* What the task requires *
From the listing below, copy out every line where the word "computer" appears.

* Source data *
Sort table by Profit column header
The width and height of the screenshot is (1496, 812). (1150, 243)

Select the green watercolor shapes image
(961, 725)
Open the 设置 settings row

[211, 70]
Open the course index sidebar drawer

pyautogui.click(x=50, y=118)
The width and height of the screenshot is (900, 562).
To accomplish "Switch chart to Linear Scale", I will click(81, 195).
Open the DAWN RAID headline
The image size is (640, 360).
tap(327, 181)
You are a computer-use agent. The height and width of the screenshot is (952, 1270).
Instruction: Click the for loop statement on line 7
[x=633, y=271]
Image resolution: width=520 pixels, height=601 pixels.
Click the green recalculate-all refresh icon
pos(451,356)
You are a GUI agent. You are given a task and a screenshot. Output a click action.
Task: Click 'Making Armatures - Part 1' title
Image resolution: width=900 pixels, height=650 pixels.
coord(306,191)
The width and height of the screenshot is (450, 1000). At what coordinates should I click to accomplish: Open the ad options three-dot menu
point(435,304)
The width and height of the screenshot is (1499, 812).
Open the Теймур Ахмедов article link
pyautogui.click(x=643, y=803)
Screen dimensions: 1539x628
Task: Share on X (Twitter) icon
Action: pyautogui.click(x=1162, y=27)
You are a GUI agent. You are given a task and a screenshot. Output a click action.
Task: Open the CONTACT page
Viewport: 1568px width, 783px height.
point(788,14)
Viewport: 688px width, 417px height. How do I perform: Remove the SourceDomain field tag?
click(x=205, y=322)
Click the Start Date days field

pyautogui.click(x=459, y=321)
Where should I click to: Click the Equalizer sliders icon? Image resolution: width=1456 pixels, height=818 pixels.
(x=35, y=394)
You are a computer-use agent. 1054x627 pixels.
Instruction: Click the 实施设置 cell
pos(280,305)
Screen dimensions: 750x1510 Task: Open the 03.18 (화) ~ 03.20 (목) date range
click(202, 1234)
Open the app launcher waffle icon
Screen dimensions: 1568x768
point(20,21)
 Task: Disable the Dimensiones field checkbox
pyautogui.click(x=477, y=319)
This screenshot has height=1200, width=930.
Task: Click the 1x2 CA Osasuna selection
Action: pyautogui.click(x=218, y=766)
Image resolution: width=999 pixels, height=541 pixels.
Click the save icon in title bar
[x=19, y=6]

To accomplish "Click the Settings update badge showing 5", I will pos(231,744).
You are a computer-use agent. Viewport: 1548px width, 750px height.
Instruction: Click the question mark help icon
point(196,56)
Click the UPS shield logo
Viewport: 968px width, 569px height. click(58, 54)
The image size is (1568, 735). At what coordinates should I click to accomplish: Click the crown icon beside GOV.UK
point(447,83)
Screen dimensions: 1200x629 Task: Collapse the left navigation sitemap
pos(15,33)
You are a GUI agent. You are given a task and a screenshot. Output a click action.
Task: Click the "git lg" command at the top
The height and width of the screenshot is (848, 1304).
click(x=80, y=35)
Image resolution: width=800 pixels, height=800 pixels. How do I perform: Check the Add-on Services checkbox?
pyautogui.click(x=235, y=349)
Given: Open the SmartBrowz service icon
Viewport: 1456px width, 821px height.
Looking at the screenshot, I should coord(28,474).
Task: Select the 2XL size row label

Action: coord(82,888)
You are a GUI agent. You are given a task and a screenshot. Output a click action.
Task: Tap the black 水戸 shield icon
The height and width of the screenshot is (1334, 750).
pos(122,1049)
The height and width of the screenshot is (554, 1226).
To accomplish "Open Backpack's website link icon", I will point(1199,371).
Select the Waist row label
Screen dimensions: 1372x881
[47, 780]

* Solution to the exercise *
You are a computer-use agent. The height and width of the screenshot is (952, 1270).
You are a computer-use agent. 1054x627 pixels.
You are a computer-use agent. Viewport: 1548px width, 750px height.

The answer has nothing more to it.